== PAGE EXCERPT

Those who survived the inspection walked with “examined” stamped on their faces, arms or clothing.
4. Changjiao Massаcre
During WWII, the Japanese Imperial Army imposed a scorched earth strategy on China. It was called “The Three Alls Policy” – “kill all, burn all, loot all”. In just four days (9-12 March 1943), the Changjiao Massacre claimed the lives of 30,000 people and was infamous for it’s Army approved mass rape campaign which affected thousands of women.
It was conducted under the command of Field Marshall Shunroku Hata, who was at the time the head of the China Expeditionary Force.
The testimony of a Japanese Kempeitai officer, Uno Shintaro, who participated in the massacre, gives us a truly chilling feel:
“I personally severed more than forty heads. Today, I no longer remember each of them well. It might sound extreme, but I can almost say that if more than two weeks went by without my taking a head, I didn’t feel right. Physically, I needed to be refreshed.”
3. Manilla Massacre
In the Battle of Manila from February to March 1945, the United States Army and the Philippine Commonwealth Army advanced into the city to drive out the Japanese.
During lulls in the battle for control of the city, the Japanese under the command of General Yamashita took out their anger and frustration on the civilians, demonstrating the true madness of war and defeat. Mutilations, rapes and massacres occurred in schools, hospitals and convents. A local hotel was used as a “rape center”.
These women, many of them 12 to 14 years old, were then taken to the hotel, where they were raped. The estimated total number of civilian casualties was over 100,000, and the city was left utterly destroyed.
2. Burma Railway construction
Forced labour was a common practice during WWII, whether it was in Europe or in Asia. During the construction of the Burma Railway, which was a vital Japanese supply route at the time, 80,000-100,000 of the local Malayan population and more than 13,000 of Allied POWs (British, Dutch, Australian and American) lost their lives in a year-long period from 1943 to 1944.
The workers were molested, malnourished, refused medical care and executed in the most brutal ways.
In popular culture this event was immortalised by Pierre Boulle in his 1952 book (and later a film) “The Bridge on the River Kwai”, but it sparked controversy depicting the working camps in a very unrealistic way and therefore, diminishing the suffering of the victims and the survivors.

====
== EXCERPTED DATA

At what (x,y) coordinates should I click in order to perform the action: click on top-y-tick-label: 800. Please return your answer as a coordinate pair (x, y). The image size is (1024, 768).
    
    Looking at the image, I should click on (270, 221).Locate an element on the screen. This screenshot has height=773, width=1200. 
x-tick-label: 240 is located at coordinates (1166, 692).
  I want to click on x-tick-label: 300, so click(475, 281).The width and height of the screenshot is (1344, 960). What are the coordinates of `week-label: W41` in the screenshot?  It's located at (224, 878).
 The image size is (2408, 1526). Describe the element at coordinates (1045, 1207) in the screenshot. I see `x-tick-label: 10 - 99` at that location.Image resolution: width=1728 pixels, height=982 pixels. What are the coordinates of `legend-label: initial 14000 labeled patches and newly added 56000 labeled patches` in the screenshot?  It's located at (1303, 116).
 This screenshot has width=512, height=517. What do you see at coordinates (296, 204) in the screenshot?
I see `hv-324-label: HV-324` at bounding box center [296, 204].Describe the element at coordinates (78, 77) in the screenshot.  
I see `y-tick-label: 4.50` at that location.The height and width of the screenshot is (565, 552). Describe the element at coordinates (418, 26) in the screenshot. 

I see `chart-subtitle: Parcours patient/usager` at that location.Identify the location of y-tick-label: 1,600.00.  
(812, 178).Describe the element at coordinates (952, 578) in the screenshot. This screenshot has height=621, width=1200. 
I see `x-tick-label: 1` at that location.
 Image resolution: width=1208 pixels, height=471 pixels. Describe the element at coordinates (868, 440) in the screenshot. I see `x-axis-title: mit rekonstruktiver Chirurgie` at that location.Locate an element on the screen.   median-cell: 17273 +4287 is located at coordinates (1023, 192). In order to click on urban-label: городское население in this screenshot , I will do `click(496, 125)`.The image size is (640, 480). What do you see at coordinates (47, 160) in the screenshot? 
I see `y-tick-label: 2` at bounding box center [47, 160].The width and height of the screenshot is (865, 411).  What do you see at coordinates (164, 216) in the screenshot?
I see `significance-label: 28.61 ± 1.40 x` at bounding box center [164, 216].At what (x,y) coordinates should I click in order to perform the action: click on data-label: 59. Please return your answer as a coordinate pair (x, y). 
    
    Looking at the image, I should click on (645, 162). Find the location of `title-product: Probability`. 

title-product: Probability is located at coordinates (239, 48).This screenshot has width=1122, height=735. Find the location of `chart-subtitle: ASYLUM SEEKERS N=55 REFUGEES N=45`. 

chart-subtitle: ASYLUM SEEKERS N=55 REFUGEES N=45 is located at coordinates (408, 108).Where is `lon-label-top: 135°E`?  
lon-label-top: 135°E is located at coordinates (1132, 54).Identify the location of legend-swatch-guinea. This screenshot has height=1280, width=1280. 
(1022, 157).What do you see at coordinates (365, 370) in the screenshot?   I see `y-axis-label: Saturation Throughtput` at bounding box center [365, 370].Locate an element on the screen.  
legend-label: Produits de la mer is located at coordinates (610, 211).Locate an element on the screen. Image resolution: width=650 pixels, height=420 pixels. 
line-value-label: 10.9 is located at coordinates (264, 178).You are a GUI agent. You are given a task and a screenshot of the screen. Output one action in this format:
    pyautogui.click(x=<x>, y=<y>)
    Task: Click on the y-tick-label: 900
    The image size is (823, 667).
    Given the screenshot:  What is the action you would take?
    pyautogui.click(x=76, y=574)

====

#### [EXPLORE THE MATERIAL]
(a) Name every nationality of Allied POWs given in the text on wartime atrocities as dying during the Burma Railway construction.
(b) Continue the text on wartime atrocities after its final sentence.
The records are separate material, unrelated to the text on wartime atrocities.

#### [ANSWERS FOR THE EXERCISE]
(a) British, Dutch, Australian, American

(b)
1. Zhejiang-Jiangxi Campaign
In 1942 the American Air Force was planning to construct clandestine airstrips on Chinese territory that wasn’t under full control of Japan. These airstrips were to serve as a landing pad for US bombers after bombing missions on Japanese mainland conducted from the USS Hornet aircraft carrier during the Doolittle raid.
Because the raid had to be launched earlier than planned, and because the Japanese Army was already in the process of locating and destroying the Chinese airbases, most of the aircraft ran out of fuel and crash-landed in the provinces of Zhejiang and Jiangxi.
Surviving airmen parachuted and hid among the Chinese civilians who provided them shelter. Out of 64 that managed to bail out, eight were captured and executed almost immediately by the Japanese. In the search for the remaining US airmen, the Japanese conducted a thorough search, executing, pillaging and burning entire villages as an act of retribution for aiding the Americans.
The result was a devastating trail of 250,000 dead Chinese civilians. The Commander-in-Chief at the time was Field Marshall Shunroku Hata, the man behind the Changjiao Massacre.
After the war, in 1948, he was sentenced to life in prison but was paroled only six years later, in 1954. Until his death in 1962, he was a respected public figure and a head of the charitable organisation “Kaikosha”, established to aid the Japanese war veterans.